Radiotherapy for abdominal and pelvic cancers almost always leads to small-intestine injuries that are difficult to heal, eroding the quality of life of patients. To counteract this, researchers have developed an orally consumable material made from melanin—the pigment in our skin that protects us from ultraviolet rays—that can shield the intestines from ionizing radiation (Cell Biomater. 2025, DOI: 10.1016/j.celbio.2025.100214).

“Some microorganisms in high-dose radiation environments are rich in melanin, which sparked our interest in melanin’s role in radiation protection,” says Wei Cao, a professor of chemistry at Beijing Normal University. Cao and his team synthesized selenium-modified melanin nanoparticles (SeMNPs) through the oxidative polymerization of two naturally occurring amino acids: selenocysteine and L-dopa. Selenium is an essential trace element that plays a critical role in the intracellular antioxidant system. Back in 2020, an unrelated group found that selenomelanin-treated cells withstood radiation exposure better than untreated cells.

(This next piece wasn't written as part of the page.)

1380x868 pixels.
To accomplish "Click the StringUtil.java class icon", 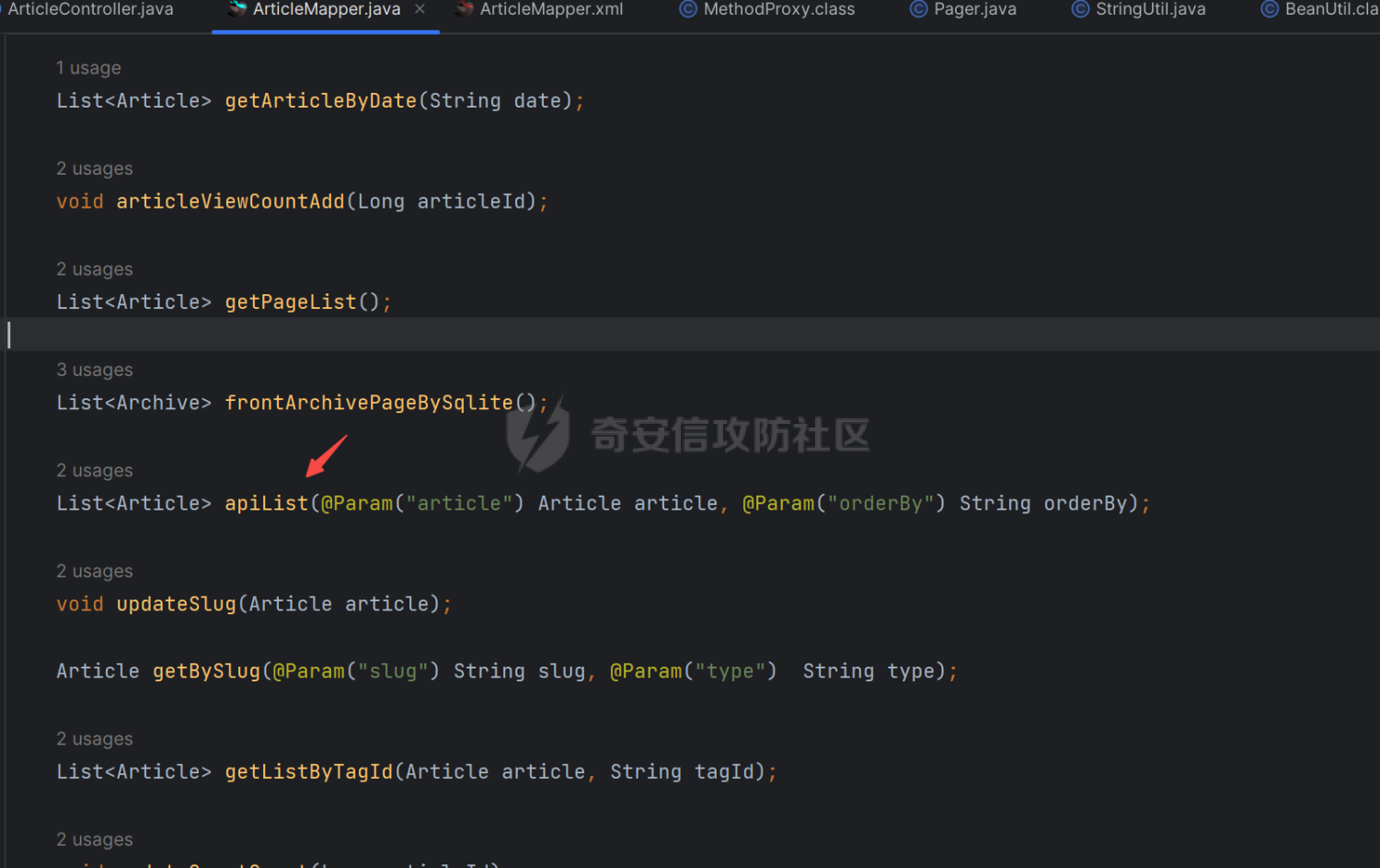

Cao’s group found that SeMNPs adequately tolerate gastric juices and intestinal enzymes for up to 6 h. When the researchers incubated human cells with SeMNPs and irradiated them, the nanoparticles protected the cells, suppressed the generation of superoxide free radicals, scavenged reactive oxygen species that cause cell damage, and relieved cell-cycle arrest due to radiation-induced DNA damage.

To gauge the radioprotective strength of the SeMNPs, the researchers injected them intraperitoneally into mice and then subjected the animals to whole-body radiation. All the mice who received injection survived for 30 days, while 80% of those who weren’t injected died within 6 days.

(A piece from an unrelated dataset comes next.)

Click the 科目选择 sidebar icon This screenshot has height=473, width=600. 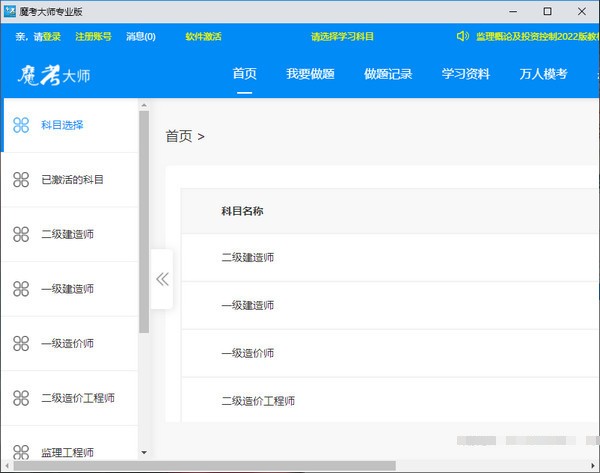[x=21, y=125]
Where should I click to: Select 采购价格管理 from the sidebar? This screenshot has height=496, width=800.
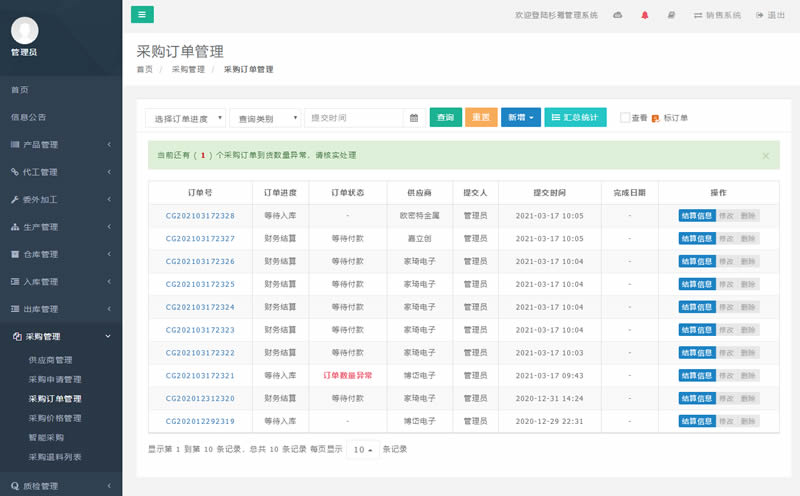(55, 418)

The researchers also fed mice some SeMNPs before irradiating their whole body. Examination of their intestines after 7 days showed relatively healthy tissues with reduced DNA damage. Analysis of intestinal proteins showed that SeMNPs had suppressed inflammatory pathways, and the gene expression profile was almost similar to that of nonirradiated intestines.

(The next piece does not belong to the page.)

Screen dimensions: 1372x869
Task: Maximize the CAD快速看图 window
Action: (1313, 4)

Current radioprotection drugs like amifostine and palifermin are not suited for protecting the gut because they must be injected, have short half-lives, and have poor stability. That’s why an orally administered molecule that can withstand the harsh environments of the stomach and intestines could be so valuable.

“This is a nice preclinical study addressing clinically relevant radiation-induced intestinal injury,” James Byrne, a radiation oncologist at the University of Iowa who wasn’t involved in the study, says in an email to C&EN. “I appreciate the antioxidant activity of the SeMNPs and believe this drove a large portion of the effect.” Byrne cautions that “radiation doses and exposure patterns in mouse models often don’t translate to fractionated radiotherapy regimens used in humans,” but the study is promising for human application, he says.